沈姑娘忍不住“噗嗤”笑出声,可瞥见母亲看过来的眼神,立刻挺直脊背,双手交叠放在膝盖上,坐姿完美得挑不出半分错处。

“如此笛音,有碍观瞻。”沈姑娘试探着问,“母亲,可要我去赶走他?”

沈老夫人摇头,枯木般的脸上满是厌倦——

沈维桢的病已经够让她心烦,哪还有精力管这些琐事:“不必,多一事不如少一事,随他去吧。”

可缠绵病榻的沈维桢,听到这笛音却撑着勉强坐了起来。

他虚弱到了极致,脸色苍白透明,仿佛下一秒就要随风消散,唯有听到笛音时,枯井般的眼睛才放出微弱光芒。
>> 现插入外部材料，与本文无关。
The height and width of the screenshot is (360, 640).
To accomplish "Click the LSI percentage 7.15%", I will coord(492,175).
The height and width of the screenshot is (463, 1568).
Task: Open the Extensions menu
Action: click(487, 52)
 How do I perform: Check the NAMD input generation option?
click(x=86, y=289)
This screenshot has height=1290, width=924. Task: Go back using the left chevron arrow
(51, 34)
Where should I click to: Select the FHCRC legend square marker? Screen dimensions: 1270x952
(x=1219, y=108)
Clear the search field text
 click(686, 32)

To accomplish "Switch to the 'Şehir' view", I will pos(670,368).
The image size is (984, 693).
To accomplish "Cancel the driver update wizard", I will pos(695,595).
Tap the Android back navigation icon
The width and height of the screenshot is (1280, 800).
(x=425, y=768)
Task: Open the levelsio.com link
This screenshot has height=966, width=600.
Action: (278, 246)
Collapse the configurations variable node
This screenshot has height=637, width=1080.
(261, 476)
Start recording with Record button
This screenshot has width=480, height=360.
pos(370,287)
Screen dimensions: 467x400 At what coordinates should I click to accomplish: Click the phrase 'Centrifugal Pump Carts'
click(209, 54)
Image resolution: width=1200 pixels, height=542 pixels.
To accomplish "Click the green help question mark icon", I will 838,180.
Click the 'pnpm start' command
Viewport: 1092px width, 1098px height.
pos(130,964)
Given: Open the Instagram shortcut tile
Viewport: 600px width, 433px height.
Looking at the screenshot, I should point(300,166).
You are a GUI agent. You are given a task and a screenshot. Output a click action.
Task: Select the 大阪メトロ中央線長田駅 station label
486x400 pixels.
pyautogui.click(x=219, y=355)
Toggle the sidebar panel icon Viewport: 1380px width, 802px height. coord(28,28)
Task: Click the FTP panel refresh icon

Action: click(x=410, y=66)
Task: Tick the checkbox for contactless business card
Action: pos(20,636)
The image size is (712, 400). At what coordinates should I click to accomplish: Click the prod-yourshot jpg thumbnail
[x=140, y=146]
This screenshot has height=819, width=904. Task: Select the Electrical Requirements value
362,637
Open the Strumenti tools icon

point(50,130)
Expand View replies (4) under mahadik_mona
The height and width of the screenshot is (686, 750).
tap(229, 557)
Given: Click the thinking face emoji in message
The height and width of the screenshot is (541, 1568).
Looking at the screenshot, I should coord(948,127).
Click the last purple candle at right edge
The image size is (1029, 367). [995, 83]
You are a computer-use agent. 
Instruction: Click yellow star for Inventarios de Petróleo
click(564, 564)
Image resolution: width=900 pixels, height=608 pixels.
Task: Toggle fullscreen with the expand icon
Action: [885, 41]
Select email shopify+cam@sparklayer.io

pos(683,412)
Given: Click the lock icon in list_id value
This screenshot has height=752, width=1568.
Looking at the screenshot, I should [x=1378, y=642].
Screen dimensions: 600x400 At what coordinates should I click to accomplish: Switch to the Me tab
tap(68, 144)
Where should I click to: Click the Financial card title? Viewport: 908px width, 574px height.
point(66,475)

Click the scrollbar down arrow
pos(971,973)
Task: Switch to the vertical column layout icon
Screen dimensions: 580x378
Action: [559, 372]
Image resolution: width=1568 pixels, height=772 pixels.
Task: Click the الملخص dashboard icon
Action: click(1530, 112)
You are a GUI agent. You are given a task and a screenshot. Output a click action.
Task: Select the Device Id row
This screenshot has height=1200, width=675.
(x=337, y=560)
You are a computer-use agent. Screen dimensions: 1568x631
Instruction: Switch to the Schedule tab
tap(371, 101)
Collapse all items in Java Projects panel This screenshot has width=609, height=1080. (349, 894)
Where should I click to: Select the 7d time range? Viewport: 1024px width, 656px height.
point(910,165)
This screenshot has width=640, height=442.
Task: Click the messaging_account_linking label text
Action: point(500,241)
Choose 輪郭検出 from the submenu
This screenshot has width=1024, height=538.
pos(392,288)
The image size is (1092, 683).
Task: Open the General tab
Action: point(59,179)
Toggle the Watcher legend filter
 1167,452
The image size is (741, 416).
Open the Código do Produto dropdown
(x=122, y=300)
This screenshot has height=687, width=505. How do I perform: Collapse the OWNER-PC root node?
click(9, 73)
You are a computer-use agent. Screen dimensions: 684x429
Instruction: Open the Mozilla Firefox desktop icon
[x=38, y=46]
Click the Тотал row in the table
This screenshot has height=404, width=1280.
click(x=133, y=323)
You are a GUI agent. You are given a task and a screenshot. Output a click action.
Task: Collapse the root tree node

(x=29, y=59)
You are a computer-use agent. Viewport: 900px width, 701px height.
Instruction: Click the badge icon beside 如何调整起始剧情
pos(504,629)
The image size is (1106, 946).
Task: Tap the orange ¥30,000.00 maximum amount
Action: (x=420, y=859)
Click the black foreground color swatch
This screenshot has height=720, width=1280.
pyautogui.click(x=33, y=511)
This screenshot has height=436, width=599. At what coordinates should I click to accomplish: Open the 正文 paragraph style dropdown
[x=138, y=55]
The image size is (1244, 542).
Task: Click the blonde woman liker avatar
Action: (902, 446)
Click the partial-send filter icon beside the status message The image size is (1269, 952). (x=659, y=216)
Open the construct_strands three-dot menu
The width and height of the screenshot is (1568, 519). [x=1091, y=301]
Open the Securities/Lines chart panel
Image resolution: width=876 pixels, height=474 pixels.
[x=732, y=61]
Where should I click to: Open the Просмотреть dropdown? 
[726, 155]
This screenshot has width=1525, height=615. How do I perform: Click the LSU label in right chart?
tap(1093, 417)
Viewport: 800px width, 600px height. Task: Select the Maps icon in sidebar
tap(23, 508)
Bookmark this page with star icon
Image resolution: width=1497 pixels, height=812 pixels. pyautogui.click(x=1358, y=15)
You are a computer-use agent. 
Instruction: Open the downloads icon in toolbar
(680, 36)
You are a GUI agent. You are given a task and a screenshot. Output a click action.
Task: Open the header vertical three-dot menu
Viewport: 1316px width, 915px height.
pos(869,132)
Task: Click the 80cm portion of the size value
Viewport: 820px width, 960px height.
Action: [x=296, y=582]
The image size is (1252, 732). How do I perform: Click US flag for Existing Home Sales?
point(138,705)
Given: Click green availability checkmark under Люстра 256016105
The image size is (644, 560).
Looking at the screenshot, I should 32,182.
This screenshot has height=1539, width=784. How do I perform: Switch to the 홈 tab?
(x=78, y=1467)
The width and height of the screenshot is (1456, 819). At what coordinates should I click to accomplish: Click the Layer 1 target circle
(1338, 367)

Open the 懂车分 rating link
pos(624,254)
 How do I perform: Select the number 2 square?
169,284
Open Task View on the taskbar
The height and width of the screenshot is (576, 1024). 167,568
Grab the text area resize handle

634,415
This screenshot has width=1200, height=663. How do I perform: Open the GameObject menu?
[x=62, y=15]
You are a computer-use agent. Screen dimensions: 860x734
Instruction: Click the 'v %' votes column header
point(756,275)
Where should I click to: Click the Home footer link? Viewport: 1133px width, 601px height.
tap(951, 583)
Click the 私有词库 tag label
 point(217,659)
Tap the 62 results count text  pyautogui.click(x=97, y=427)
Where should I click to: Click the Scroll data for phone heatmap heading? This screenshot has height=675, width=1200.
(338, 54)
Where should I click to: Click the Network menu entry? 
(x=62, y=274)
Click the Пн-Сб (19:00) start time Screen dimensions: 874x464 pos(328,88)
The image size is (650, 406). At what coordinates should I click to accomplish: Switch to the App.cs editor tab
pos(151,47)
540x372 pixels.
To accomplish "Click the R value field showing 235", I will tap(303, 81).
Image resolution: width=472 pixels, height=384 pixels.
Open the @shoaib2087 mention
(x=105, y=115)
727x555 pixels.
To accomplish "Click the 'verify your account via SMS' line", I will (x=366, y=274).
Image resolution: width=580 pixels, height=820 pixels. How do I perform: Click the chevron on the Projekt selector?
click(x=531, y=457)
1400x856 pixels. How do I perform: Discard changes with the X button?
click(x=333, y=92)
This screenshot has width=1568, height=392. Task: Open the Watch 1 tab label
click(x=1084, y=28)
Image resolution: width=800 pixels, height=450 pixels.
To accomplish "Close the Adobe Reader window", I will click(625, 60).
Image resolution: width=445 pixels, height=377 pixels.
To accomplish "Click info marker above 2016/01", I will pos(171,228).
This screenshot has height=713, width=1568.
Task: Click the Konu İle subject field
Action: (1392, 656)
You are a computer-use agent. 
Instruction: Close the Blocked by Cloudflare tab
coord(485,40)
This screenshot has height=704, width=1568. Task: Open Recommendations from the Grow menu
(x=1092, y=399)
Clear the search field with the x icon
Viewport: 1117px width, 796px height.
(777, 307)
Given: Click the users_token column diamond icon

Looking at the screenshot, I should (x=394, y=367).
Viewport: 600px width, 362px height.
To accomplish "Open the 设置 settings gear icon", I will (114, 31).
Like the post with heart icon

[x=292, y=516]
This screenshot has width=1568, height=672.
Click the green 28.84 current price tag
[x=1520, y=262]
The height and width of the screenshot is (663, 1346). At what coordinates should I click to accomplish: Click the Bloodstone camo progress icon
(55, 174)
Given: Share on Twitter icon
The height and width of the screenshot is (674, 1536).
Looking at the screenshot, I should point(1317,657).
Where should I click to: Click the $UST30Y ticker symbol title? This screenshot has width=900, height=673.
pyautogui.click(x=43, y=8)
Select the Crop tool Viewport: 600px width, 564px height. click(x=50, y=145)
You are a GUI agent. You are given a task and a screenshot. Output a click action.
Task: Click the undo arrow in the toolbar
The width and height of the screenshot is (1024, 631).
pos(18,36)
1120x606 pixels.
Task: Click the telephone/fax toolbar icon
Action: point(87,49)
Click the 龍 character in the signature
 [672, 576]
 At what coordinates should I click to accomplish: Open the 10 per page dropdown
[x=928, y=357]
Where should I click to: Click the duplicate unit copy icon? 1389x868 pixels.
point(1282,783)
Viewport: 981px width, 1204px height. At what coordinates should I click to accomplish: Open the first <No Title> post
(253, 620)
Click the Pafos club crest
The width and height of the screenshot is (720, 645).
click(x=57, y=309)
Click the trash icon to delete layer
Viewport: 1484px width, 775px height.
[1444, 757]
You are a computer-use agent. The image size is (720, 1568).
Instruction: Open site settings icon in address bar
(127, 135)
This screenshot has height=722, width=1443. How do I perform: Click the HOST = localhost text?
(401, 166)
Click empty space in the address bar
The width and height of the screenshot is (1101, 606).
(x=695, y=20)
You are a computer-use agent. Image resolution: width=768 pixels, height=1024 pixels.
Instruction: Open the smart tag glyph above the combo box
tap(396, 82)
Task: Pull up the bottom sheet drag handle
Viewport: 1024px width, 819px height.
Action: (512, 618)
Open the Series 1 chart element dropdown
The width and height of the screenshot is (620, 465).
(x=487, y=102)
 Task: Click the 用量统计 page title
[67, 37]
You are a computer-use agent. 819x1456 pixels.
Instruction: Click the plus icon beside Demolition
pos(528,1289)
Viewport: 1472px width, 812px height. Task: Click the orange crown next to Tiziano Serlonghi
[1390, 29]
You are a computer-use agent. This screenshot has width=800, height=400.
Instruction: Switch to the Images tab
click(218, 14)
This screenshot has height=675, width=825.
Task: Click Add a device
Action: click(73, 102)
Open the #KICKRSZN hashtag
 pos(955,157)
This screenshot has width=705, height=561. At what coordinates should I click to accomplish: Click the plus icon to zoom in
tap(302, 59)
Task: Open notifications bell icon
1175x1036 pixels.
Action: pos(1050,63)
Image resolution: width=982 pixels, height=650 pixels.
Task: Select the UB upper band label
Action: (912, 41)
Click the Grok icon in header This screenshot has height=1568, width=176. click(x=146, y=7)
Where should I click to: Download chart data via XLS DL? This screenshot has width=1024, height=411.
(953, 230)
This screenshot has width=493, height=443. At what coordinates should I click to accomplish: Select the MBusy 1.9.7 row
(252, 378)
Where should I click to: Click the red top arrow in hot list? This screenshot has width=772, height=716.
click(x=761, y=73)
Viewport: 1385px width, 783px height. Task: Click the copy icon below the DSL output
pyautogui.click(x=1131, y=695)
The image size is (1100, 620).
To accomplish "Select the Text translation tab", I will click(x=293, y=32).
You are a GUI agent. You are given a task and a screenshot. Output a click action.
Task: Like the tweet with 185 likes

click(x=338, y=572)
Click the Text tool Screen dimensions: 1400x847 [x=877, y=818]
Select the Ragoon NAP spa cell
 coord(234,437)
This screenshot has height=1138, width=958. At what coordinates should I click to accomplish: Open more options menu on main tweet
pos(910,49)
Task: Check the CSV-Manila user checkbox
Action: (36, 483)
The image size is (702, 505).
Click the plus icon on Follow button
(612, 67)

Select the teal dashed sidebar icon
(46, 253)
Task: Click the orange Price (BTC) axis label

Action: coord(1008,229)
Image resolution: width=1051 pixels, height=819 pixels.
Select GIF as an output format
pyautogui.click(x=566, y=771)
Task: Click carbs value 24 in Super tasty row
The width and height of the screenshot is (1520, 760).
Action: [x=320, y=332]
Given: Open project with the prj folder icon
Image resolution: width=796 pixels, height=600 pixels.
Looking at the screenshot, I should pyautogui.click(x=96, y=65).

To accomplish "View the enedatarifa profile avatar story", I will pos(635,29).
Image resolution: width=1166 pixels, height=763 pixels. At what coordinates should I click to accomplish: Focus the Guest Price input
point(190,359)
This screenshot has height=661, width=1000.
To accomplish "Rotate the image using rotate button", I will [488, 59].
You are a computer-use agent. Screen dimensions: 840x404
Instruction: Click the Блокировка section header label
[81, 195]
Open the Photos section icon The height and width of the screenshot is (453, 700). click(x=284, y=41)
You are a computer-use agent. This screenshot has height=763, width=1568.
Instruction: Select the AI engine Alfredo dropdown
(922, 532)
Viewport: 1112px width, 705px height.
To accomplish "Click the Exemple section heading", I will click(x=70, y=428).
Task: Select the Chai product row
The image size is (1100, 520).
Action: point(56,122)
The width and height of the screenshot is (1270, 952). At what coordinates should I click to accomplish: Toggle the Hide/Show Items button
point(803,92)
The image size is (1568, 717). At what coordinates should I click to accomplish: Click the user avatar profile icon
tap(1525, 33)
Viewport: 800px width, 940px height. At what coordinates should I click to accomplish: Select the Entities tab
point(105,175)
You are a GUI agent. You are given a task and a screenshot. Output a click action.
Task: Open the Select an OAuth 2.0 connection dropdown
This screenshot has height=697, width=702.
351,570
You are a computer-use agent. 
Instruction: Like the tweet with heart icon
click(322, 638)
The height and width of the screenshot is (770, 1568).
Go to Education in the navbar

守在一旁的侍女碧荷连忙上前:“公子,您慢点。”说着端来一杯温水给沈维桢润喉。

沈维桢艰难地支起身子——

他房里的地龙烧得最旺,可四肢依旧冷得像冰,脸颊却因发烧透着不正常的红,红白交错,脸色诡异。

他坐起身,让碧荷去取木架上的大氅。

“是她来了。”语气笃定,脸上竟泛起一抹奇异的光彩,“只有她…能把《月明》吹得这么难听。”

沈维桢虽病弱,却不糊涂——

他知道母亲怕他被打扰才谢绝见客,可徐青玉向来不会无故上门,今日必然是尺素楼或贺礼的事出了差错。